What’s funny, and it’s not just the NBA, that broadly speaking isn’t so eager to jump in the pool with me on the Aspiration and Clippers investigation. It’s also, like Steve Ballmer’s own attorneys, in our most recent episode we read from their filing in a civil lawsuit filed by 11 Aspiration investors, who are alleging things that I’m not even alleging, but Ballmer in writing has to say, here’s why we’re effectively innocent. Here’s why, in his words, this podcast, and he uses the word podcast 13 times to prove the point of the attempted dismissal, here’s why this podcast is just noise. I get that, but at a certain point, the question for the NBA is when the public can see the documentation and can hear the voices of two federal witnesses who go on tape under voice modulation because they’re speaking against the richest owner in all of sports, can you really just dismiss it?
SI: The one thing I asked in the preseason and have been looking for an answer for is, is there any example that can be given of Kawhi Leonard promoting Aspiration? Like any whatsoever? I feel, and maybe it’s naive, if they could point to a tweet, an Instagram post, an appearance, something that maybe all of this doesn’t go away, but they can say, “Hey, he was just really lazy. He did some stuff.”
PT: It’s the rare thing where the absence of evidence is the evidence. It’s a marketing deal. He had to do literally anything, just like anything. The crazy part about it is, let’s say Kawhi does nothing, but they at least announced the deal in a press release. They never did.

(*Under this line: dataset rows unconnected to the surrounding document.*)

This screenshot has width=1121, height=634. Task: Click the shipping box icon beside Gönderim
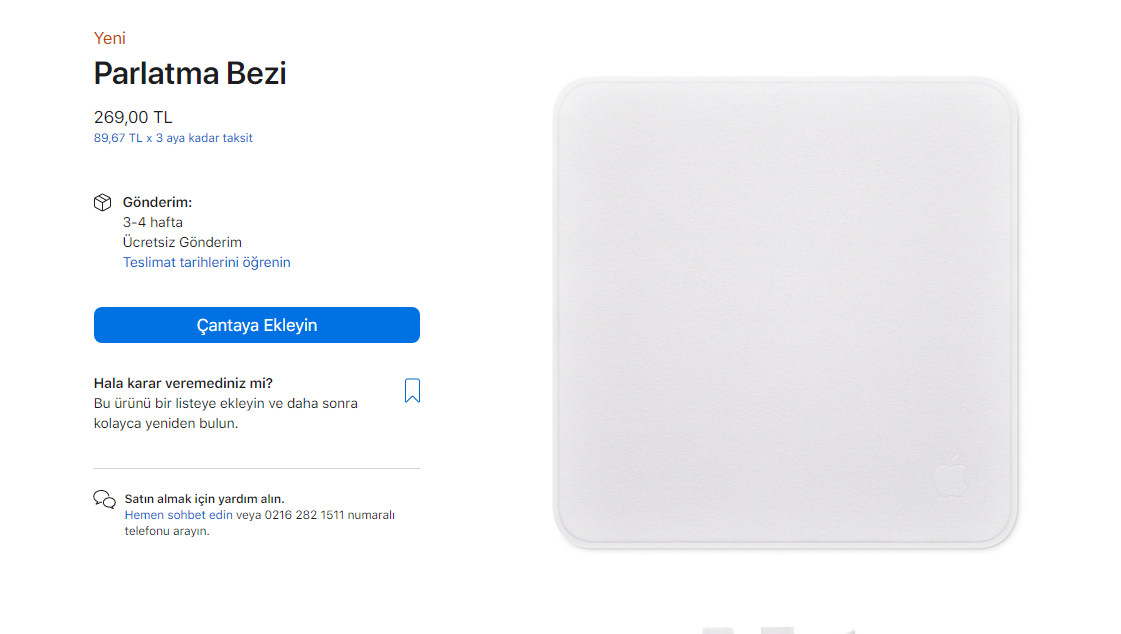(102, 202)
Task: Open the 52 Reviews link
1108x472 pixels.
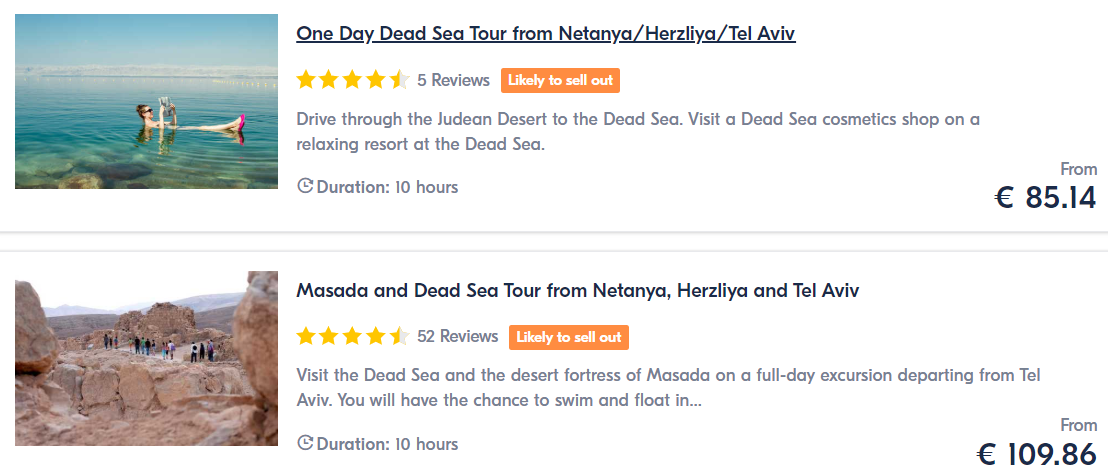Action: coord(457,336)
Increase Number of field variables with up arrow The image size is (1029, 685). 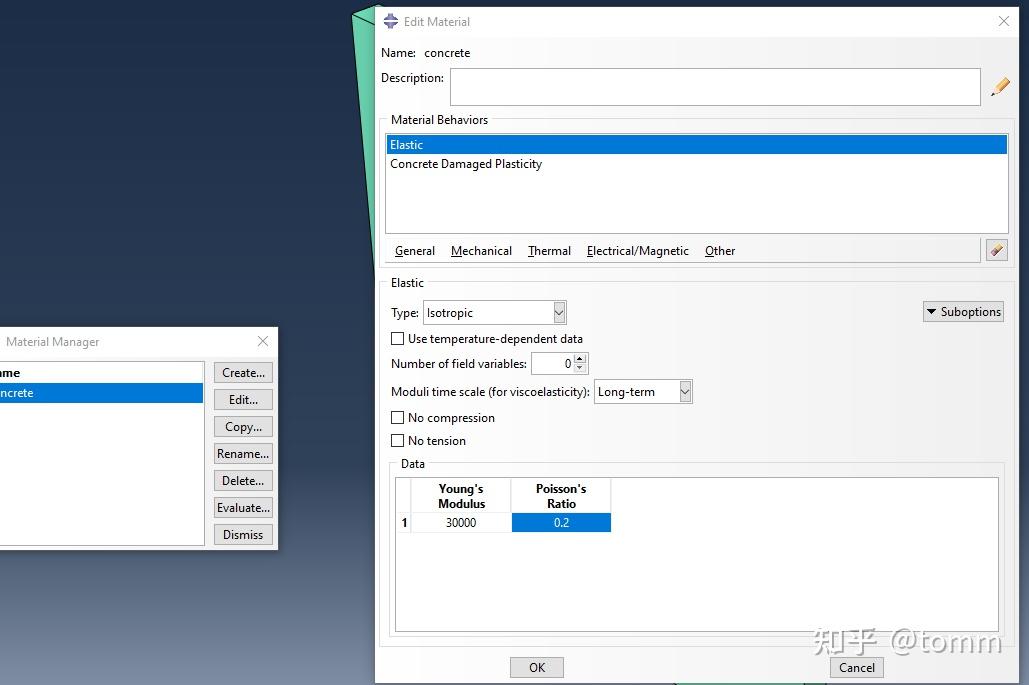(580, 359)
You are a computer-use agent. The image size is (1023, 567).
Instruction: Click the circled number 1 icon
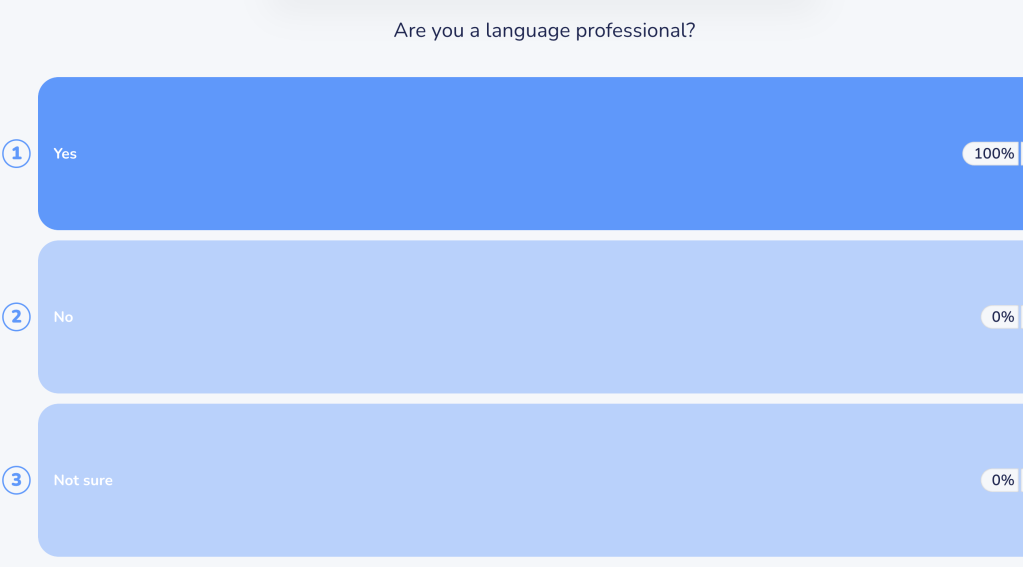point(16,154)
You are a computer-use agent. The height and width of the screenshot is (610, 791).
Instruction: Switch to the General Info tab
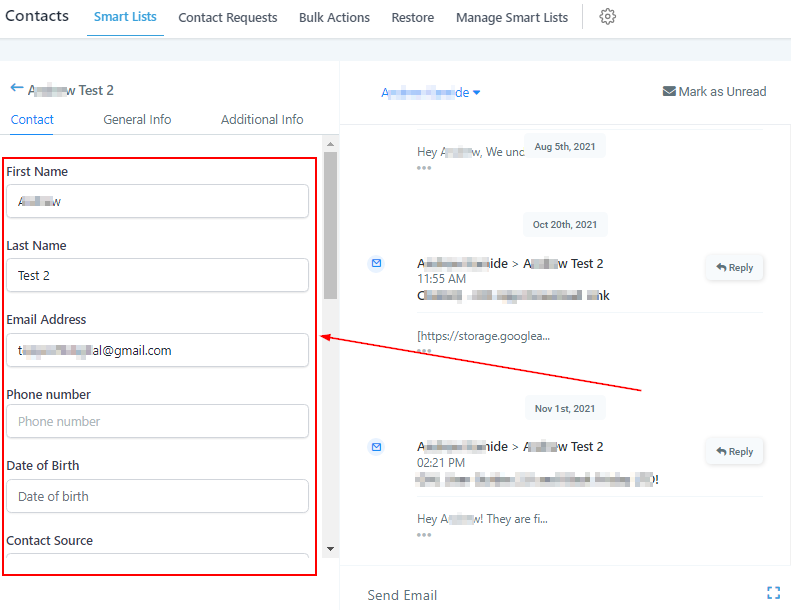click(137, 119)
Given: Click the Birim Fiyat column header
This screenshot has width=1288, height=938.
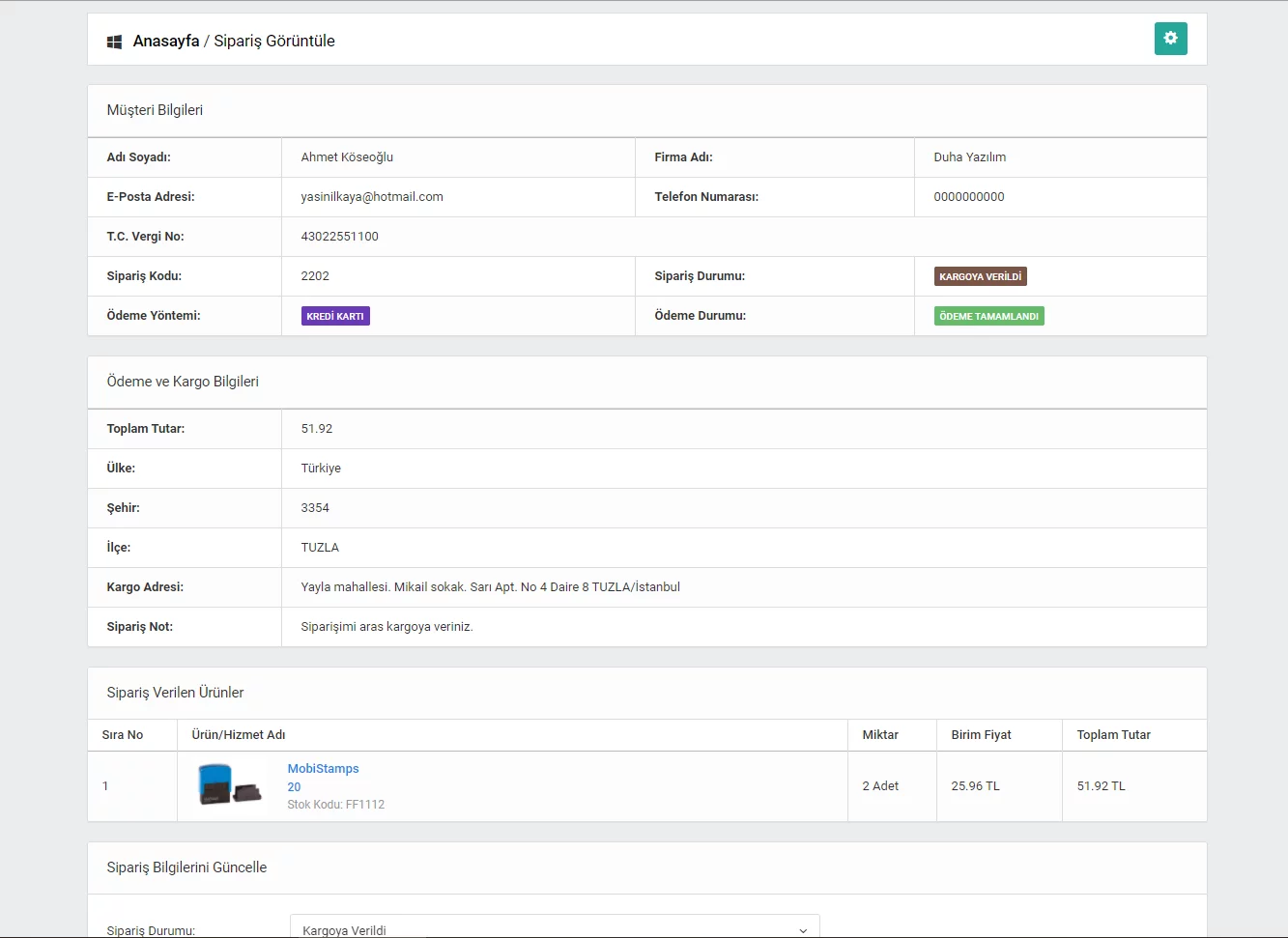Looking at the screenshot, I should pyautogui.click(x=981, y=735).
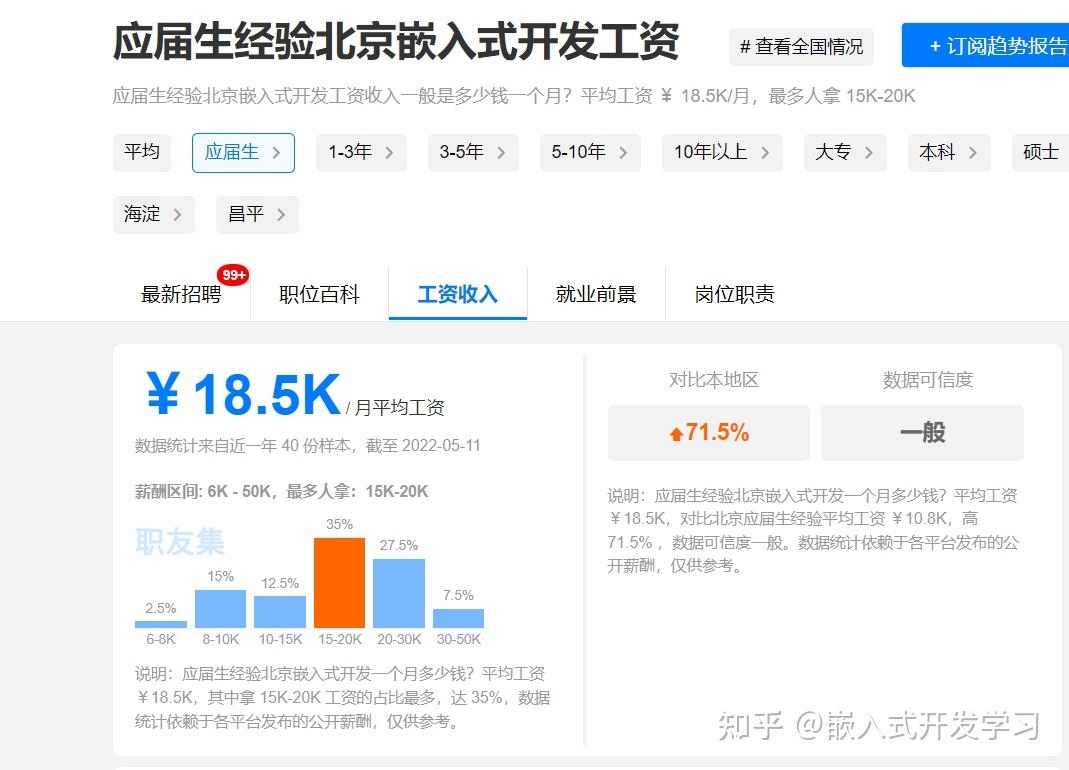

The company that’s paying the dude the most money that is hamstringing the employees of the company who are like, “Why are we paying this dude? We’re struggling to pay our bills. We’re laying off people and this guy and his uncle keep on calling us demanding money for a deal in which he is only draining the capital that we need to stay afloat.” And the answer keeps on coming back, it’s because Steve Ballmer is circumventing the salary cap and Steve Ballmer is the most important investor at the company, because the more that Steve Ballmer stays a supporter of Aspiration, the more they can potentially raise more money.
And so, to your point though about the endorsements and all of it, the other crazy thing is that when Steve Ballmer says in that interview with [ESPN’s] Ramona Shelburne, he says, “We did this all by the book. We know the rules. We got an email from the Aspiration founders asking us to connect them to Kawhi Leonard, and so they’re off to the races on their own.” Just consider this: Steve Ballmer connects the co-founders of the company he is a marquee investor in to the most important employee that he has, who he knows and, in fact, has been previously investigated for cap circumvention with, and he says, “Whatever happened, I don’t know about it.”
They’re not only saying that Kawhi did nothing. Steve Ballmer is also saying, “I had no follow-up questions about the company I give my money to.” That is our $300 million sponsor of the Intuit Dome, the building that everyone’s celebrating this weekend, in the other way, because it is money going all around between Ballmer and the Clippers. Ballmer saying he had no curiosity around what deal they struck and I had even less curiosity once I saw zero things being done by Kawhi, and I had even less curiosity when my money turned out to be a horrific investment, and they did not terminate their agreement with Aspiration. Again, I await some explanation, but it’s been six months.
SI: Do you think there is a defense beyond, “We didn’t know, we were duped?” I think a lot of people, myself included, are looking for something that sounds realistic.
PT: I had Mark Cuban on for this exact reason. I was like, “Can someone, they call it steelmanning in Silicon Valley, make the strongest argument against my argument?” I sat there and I was like waiting and waiting and waiting, and there is nothing logical or certainly evidence-based.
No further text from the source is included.